In both of these cases the resulting records is not equal.

Suppose if have 1000 records in driving table and 2000 records in the right table. Join with left outer condition returns more than 1000 records (this is possible) but with lookup its returning only 1000 records. Do we have to change any lookup property to get desired result as in the case of left outer join.

Posted: Sat Feb 05, 2011 12:18 pm
by mavrick21
Yes. Sorry I don't have access to DataStage Parallel jobs but here is what I remember - It's in the link properties where you can specify if lookup fails.

Posted: Sat Feb 05, 2011 1:45 pm
by ray.wurlod
Lookup with Continue will only return one row from the reference input unless you enable "multiple rows returned" on that input. This can only be enabled on one reference input per Lookup stage.

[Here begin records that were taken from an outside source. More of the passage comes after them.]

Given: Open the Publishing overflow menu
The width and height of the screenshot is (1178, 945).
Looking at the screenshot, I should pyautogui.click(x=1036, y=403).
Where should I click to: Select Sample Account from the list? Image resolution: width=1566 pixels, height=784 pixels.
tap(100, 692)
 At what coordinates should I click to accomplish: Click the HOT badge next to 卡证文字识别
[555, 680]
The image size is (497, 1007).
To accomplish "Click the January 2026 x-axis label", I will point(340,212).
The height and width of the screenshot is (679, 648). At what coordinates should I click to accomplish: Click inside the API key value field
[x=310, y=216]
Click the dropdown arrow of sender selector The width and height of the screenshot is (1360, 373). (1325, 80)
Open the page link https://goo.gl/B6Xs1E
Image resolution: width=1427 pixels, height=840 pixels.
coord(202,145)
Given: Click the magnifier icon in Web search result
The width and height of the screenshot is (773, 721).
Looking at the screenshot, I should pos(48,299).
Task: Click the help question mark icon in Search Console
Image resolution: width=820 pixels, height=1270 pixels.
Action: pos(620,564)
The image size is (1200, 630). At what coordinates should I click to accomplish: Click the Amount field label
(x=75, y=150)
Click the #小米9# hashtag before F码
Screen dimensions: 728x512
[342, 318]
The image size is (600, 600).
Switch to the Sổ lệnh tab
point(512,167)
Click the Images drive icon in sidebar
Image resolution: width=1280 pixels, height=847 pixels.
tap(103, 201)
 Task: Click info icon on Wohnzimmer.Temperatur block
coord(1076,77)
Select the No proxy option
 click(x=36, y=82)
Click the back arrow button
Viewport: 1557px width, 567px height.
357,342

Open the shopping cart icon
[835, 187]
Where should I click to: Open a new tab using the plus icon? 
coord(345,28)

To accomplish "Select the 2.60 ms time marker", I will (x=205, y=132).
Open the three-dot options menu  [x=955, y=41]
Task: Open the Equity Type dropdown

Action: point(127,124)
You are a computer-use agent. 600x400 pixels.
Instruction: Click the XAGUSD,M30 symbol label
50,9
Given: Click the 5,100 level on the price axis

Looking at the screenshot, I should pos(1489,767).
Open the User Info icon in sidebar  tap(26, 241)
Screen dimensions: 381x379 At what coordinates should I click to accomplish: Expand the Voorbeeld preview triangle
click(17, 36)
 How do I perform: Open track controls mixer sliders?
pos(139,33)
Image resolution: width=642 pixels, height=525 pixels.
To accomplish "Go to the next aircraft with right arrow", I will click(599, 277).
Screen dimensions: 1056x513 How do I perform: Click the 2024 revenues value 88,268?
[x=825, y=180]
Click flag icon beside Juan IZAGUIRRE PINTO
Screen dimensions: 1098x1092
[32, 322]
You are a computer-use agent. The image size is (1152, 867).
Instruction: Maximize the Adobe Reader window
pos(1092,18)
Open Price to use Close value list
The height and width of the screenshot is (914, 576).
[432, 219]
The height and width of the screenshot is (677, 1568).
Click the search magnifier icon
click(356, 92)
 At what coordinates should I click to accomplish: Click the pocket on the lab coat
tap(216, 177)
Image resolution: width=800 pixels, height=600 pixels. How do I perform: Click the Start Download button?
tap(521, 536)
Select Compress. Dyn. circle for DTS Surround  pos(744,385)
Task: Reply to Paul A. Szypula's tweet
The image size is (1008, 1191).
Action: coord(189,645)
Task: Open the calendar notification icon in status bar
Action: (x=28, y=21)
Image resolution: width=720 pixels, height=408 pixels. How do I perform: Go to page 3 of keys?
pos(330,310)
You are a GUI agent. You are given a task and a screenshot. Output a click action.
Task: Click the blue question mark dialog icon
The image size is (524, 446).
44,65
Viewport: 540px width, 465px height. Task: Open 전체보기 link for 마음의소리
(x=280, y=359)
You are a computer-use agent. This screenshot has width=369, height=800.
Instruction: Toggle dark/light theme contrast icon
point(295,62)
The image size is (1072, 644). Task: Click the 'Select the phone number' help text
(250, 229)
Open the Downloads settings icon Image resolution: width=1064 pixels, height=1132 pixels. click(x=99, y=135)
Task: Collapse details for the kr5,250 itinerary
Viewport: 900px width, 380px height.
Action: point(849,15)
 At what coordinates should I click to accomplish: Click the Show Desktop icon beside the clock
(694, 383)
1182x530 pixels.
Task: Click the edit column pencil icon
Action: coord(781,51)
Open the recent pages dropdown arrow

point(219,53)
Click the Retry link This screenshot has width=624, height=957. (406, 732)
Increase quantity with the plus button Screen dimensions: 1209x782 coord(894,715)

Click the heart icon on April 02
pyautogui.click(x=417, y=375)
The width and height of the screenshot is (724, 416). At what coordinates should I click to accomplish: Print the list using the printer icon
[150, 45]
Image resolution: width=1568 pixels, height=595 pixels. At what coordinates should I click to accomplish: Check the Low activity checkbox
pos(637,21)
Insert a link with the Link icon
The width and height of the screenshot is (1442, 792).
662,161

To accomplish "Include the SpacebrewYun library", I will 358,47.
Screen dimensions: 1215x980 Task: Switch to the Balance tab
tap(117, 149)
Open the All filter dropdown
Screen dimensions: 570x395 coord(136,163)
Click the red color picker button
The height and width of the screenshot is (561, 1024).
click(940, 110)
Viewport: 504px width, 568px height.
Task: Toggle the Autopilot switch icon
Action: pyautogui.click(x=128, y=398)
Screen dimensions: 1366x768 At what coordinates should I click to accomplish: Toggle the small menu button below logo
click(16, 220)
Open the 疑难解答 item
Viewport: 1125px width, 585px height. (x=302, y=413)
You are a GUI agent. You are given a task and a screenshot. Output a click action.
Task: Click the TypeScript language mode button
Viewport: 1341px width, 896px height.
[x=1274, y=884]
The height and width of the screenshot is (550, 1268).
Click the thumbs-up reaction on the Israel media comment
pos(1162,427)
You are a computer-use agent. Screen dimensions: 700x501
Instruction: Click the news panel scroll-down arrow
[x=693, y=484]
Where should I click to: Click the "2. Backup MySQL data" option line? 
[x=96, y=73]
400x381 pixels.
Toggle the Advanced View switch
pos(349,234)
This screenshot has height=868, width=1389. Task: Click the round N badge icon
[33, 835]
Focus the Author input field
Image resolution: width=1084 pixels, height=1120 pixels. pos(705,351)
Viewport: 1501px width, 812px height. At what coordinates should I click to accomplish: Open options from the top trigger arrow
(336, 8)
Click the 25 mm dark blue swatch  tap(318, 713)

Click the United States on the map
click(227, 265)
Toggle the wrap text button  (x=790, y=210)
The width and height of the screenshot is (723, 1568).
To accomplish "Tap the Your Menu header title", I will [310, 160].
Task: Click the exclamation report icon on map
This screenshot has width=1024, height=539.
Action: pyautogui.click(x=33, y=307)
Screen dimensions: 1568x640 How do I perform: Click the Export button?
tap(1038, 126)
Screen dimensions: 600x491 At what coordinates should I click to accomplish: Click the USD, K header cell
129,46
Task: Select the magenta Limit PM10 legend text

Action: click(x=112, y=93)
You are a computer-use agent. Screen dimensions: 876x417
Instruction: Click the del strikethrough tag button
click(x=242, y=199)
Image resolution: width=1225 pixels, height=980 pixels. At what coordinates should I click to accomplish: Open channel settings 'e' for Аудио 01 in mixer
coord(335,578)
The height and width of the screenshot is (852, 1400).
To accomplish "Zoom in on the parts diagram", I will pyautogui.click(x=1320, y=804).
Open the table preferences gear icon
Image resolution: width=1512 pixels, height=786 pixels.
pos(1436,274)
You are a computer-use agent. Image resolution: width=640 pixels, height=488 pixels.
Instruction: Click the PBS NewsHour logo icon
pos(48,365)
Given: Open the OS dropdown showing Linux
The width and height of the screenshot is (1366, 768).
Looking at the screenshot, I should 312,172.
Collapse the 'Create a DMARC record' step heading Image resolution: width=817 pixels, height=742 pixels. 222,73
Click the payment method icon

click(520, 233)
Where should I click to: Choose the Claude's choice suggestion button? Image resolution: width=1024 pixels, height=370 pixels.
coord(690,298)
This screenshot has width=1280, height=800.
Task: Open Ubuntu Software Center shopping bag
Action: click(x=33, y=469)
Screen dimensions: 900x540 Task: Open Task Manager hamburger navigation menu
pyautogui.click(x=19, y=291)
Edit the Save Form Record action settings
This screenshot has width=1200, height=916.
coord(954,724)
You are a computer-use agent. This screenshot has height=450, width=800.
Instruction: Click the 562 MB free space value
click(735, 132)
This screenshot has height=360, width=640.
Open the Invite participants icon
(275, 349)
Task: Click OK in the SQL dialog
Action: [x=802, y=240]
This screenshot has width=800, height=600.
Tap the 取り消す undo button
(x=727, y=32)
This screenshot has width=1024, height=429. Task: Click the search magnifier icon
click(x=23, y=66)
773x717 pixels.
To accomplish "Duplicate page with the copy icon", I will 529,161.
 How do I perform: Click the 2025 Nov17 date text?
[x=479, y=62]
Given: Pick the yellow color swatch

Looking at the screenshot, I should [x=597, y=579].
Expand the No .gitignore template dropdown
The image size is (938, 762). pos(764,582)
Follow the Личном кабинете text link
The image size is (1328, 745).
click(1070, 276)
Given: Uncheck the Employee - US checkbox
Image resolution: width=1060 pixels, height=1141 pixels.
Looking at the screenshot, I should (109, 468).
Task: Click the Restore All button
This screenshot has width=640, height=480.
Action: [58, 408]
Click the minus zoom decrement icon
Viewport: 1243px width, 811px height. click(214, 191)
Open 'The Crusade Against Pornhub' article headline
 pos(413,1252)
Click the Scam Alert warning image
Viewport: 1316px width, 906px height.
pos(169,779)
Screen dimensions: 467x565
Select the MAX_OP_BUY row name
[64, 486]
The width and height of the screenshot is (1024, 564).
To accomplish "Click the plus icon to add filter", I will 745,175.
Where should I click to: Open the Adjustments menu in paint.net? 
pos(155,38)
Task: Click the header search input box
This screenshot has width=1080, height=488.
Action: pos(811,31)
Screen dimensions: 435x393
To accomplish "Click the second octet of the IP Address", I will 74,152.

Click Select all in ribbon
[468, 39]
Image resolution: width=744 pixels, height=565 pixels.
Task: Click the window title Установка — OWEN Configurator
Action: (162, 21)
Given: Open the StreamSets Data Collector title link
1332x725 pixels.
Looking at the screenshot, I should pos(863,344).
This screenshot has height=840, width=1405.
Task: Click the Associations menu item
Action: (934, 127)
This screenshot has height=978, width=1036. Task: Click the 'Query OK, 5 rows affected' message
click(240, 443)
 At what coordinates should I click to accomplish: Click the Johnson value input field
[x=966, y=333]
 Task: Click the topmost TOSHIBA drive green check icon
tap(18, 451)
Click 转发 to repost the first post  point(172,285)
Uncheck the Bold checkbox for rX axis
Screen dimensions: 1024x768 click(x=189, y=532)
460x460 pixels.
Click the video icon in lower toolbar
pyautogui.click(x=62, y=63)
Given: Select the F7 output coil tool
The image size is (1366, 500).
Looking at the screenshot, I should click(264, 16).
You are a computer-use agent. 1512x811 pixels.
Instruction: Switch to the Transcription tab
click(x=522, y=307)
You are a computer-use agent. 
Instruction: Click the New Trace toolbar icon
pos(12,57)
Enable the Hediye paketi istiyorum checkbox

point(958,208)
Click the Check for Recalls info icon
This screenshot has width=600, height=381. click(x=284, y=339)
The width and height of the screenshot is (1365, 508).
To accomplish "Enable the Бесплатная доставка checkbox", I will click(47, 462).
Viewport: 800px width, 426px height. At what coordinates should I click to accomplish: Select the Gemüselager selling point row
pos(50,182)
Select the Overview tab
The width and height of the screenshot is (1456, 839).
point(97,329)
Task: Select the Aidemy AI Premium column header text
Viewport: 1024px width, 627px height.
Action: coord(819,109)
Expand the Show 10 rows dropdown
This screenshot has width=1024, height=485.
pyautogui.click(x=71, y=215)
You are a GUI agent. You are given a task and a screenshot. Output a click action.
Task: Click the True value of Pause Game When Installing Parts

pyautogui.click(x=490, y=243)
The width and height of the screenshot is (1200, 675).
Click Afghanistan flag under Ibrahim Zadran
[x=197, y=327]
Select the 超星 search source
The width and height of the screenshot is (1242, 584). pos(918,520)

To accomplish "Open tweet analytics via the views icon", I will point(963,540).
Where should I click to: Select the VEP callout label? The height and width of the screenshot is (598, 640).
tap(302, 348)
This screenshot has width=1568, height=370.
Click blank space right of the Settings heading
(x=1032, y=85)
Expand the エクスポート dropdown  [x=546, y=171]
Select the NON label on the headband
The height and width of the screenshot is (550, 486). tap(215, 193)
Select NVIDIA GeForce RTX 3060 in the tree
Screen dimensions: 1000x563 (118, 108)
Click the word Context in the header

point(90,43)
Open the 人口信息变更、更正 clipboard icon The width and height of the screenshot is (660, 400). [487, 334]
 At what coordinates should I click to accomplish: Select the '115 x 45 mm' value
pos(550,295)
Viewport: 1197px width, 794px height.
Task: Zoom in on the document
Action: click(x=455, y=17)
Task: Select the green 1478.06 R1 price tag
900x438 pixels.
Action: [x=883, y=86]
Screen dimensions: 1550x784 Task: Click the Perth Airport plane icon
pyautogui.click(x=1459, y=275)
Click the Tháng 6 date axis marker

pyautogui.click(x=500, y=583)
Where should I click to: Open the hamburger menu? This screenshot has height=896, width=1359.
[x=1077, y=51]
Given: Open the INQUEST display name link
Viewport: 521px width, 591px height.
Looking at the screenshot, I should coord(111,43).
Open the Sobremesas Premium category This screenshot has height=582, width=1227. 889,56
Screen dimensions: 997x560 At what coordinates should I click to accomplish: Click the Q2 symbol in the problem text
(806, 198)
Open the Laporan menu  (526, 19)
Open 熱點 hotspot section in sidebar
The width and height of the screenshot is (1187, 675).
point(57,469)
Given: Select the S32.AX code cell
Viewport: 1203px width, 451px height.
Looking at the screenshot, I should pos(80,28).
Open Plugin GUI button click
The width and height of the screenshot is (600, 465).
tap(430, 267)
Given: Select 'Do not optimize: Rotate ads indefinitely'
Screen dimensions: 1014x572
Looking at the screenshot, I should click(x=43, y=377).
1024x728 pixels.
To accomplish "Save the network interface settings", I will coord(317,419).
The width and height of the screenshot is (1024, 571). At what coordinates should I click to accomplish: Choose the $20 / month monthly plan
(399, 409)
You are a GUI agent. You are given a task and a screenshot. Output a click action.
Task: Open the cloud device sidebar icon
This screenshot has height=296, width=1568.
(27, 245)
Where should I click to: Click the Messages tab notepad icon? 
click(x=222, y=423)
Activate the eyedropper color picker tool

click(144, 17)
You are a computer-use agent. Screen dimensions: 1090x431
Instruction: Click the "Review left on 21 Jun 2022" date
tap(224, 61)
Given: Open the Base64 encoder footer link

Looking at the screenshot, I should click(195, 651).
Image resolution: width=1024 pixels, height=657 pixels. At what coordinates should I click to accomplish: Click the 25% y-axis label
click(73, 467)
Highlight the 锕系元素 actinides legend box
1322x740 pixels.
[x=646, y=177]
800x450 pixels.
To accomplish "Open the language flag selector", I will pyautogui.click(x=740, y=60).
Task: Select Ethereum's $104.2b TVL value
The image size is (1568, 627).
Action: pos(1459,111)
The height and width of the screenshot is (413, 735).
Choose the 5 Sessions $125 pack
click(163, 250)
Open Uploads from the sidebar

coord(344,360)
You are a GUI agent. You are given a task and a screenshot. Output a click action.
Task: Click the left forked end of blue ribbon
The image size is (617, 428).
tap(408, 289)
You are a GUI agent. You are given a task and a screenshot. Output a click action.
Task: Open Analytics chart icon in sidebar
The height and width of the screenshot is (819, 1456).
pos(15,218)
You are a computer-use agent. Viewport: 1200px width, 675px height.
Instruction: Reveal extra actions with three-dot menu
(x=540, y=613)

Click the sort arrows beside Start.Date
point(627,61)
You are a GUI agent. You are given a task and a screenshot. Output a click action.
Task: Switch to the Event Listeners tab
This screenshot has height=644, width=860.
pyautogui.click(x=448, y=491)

Posted: Thu Feb 10, 2011 2:23 pm
by kumar444
Thanks Ray.

Posted: Thu Feb 10, 2011 4:01 pm
by ThilSe
Hi Kumar,

Can you please let us know if you found any performance differences between the lookup and join solutions?

Thanks,
Senthil

Posted: Thu Feb 10, 2011 5:12 pm
by kumar444
Senthil,
In my case join won the race. Lookup consumed more time then join.
As per the volume of data mentioned above in my topic, join proved to be efficient.